The results confirm the capability of FINDIF to simulate in a wide range of physical parameters. The dedicated tools for field line tracing and mesh creation are validated by comparison with previously published results, as the pattern of magnetic field lines on the limiter and toroidal cross-sections agree with cited results. The transport code in FINDIF, despite being a simpler physical model without neutrals and impurities, shows outcomes of physical quantities consistent with the references. The heat flux pattern on the limiter is impacted by the connection length, the exponential fall-off of heat flux and the magnetic field lines’ incident angle.
The peak heat flux density decreases with plasma density for a fixed power simulation scan.
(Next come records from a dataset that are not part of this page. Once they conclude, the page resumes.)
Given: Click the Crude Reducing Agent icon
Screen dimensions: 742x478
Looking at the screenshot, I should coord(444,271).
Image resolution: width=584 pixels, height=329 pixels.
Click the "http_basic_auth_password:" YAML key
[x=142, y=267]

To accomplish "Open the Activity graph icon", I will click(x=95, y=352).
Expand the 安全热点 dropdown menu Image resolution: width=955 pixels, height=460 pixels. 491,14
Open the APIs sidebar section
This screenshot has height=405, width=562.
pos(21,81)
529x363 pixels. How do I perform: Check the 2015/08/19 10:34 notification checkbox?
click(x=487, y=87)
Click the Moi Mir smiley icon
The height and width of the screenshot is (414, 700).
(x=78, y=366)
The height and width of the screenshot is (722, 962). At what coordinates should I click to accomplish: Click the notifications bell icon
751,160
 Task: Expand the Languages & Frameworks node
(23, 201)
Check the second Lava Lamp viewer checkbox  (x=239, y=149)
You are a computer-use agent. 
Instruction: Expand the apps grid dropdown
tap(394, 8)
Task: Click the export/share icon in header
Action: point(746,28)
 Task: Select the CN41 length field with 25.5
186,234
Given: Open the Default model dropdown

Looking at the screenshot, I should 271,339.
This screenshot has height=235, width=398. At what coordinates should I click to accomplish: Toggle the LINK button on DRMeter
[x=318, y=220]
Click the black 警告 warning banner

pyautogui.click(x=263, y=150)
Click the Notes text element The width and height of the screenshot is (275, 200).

The pressure profile shows modulation with connection length due to stronger particle fuelling of longer magnetic field lines. The Mach number variation in the toroidal cross-section is also caused by the magnetic topology, as the midpoints, which closely match stagnation points, are shifted toroidally for regions of different connection lengths and of connecting different limiters. The results have shown that FINDIF qualitatively captures the heat flux distribution.
The density, temperature and parallel heat flux radial decay lengths trends are feasibly explained by comparison with the simple SOL model, as its assumptions closely match the model used in the FINDIF simulations. The decay lengths values are largely impacted by the connection length, which is a common result for the experimental and simulation references as well as the analytical model.
The model used currently in FINDIF, corresponding to the simple SOL model as shown, is suitable for the limiter case. The most important next step for FINDIF is to include neutral particles and impurity radiation to facilitate a better description of particle and energy transport in the boundary plasma.